Looking At Death Under Another Perspective
Nowadays, the great innovations of medicine and science can maintain patients alive, even those who in the past were given no hope to survive. These innovations can artificially prolong the patient’s existence even though they will never regain acceptable health and life conditions. This situation is commonly called over-medication. Since the 1960s, there has been developments in transplant surgery because of how doctors are now able to handle cerebral death. Before that time, the extraction of organs from a patient with a heartbeat was deemed a felony.
There are many crucial questions regarding this polemical topic. Up to which point is it morally right to keep a body alive that is worn out and unable to grant a minimum of dignity to the person? What is the line that marks the decisive boundary between unavoidable medical assistance and over-medication?
The story of Eluana Englaro and other similar stories, such as those of Piergiorgio Welby and Terry Schiavo, brought this topic to the forefront of public attention.
The incomparable value of freedom, sacredness, dignity of life, and respect to all creatures should be a common patrimony in every social body, regardless of its scientific or individual religious orientation. This should be true not only toward human beings but also toward every living being. Life must be protected in each of its manifestations. In the complex human, social and scientific context, it is becoming ever more important and urgent to offer information and teaching on the process of dying. It is also important to offer information on life after death in accordance with the medical-scientific perspective and spiritual, humanistic and existential perspectives. It should be done by operating with sincerity so that each person can build, without intrusion or cultural prejudices, a clear vision of his will and give an explicit and clear indication of his will. Indeed, we can have better opportunities to self-determine our present and our future if we open ourselves to a deeper comprehension of death phenomena by detaching ourselves from various taboos and societal prejudices that may hamper a mature analysis. In fact, only by growing in consciousness can we grow in responsibility and freedom.
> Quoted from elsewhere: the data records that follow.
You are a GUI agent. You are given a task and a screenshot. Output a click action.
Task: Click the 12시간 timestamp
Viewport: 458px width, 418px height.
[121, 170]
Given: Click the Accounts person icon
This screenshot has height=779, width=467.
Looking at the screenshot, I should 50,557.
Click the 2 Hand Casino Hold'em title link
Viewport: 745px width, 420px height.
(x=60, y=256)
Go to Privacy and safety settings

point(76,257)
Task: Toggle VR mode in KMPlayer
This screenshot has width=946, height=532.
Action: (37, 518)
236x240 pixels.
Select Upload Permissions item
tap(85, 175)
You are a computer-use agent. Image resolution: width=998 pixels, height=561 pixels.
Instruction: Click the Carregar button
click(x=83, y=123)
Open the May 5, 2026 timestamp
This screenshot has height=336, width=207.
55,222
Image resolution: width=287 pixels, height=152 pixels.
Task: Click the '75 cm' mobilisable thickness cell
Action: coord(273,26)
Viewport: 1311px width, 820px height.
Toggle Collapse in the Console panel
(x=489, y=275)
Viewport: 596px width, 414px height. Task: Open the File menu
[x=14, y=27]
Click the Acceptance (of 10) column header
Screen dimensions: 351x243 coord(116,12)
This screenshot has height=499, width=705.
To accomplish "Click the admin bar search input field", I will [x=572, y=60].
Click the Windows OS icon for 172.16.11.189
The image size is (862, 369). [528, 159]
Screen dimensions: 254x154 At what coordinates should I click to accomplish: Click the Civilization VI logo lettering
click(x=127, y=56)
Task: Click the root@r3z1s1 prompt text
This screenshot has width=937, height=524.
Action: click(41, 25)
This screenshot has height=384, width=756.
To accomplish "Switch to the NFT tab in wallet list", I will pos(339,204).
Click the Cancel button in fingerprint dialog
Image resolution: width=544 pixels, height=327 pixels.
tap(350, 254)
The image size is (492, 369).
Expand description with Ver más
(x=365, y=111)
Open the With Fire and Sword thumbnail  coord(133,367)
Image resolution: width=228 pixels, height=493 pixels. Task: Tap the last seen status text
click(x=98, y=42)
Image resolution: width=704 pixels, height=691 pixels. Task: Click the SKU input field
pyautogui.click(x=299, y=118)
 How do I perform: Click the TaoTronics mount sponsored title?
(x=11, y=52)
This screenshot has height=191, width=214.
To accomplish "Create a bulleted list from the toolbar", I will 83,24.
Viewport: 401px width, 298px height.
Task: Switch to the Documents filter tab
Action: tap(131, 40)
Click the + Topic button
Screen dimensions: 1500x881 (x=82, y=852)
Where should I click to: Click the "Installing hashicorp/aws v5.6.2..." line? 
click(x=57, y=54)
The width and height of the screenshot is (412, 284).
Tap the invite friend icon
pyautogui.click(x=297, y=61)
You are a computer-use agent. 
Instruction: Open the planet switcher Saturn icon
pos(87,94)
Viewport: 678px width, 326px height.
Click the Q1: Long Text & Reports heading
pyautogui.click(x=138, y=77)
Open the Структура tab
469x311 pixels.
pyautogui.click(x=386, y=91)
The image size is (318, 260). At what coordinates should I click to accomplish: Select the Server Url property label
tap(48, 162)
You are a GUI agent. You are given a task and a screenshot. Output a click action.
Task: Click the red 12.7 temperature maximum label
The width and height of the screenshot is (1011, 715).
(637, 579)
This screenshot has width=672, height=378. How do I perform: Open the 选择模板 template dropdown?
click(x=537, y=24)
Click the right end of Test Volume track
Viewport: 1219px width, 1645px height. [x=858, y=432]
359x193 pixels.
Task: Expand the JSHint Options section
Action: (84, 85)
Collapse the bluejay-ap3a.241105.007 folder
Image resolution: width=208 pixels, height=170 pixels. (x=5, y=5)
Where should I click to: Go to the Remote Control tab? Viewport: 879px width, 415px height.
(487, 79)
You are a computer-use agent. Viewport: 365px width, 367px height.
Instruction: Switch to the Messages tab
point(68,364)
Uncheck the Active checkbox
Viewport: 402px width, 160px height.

The Vedic tradition can significantly extend our perception and conception of the individual and of death. Let’s not only wonder what to do with the organs of a dead body. Let’s also think of the future of that person that lived in the body, and who, in accordance with the Vedic perspective, will continue to exist after leaving the body. How can we help that person still imprisoned in that suit that is now worn-out? How can we stimulate him to prepare himself to abandon it? How can we orient the evolutionary journey that will begin after his clinical death is confirmed?
The answer to these questions is important not only for those that work in the medical field but also for every individual. Welcome, assistance, and accompaniment are three key concepts in this area.
To welcome another person means not only opening our arms to him/her but also our hearts and minds. Assisting someone means intervening with sensitiveness by becoming emphatic and listening to the modalities and the needs of others. Accompanying means helping the patient reach his destination by providing warmth, goodness, empathy, compassion, and mercy.
The Vedic tradition doesn’t’t use psychotherapeutic techniques, but instead gives invaluable teachings about the development of a cosmic vision of life, man, and the world that doesn’t concentrate on the resolution of psychological discomfort but on the elevation of a global consciousness. This allows those who apply it, to re-discover the entirety of their nature on the bio-physical-spiritual level and express all of their most noble potentialities and aspirations by facing death in an inner-peace state.
Why does death exist? Who or what dies? How can we prepare ourselves? What does dying consist of? How can we assist a terminally ill person? How can we interact with his family and with medical personnel? By asking ourselves these questions, we can reach surprising revelations.
The first question to ask ourselves is: when medication is no longer effective, what can we do to take care of the person? Can we transform a traumatic even such as death into an evolutionary experience? The answer is, yes!
The phenomena of death is usually experienced by the person dying as the end of everything, with tonalities that go from resigned to dramatic, all the way to desperate. However, according to the Vedic spiritual tradition, death doesn’t exist as an entity, but only as a concept or a moment of transaction from one segment of life to another. Through a development of one’s consciousness, every human being can learn to “live” by perceiving that his identity is different from his body, thereby discovering a new phase of his eternal existence.
Bhagavad-Gita (II.20) says: “The living being is not born, nor will he die. He is eternal. He doesn’t die when the body is destroyed.” Tagore writes that “we walk when we lift our foot, just as much as when we put it down. Like daybreak prepares the new day that will later reach the sunset; [similarly] the sunset, through the night, will lead to a new daybreak.”
Life goes on incessantly and if we understand its transcendental meaning, we can overcome even the greatest fear, the fear of death, and realize our immortality. When this is realized, we experience authentic freedom and happiness.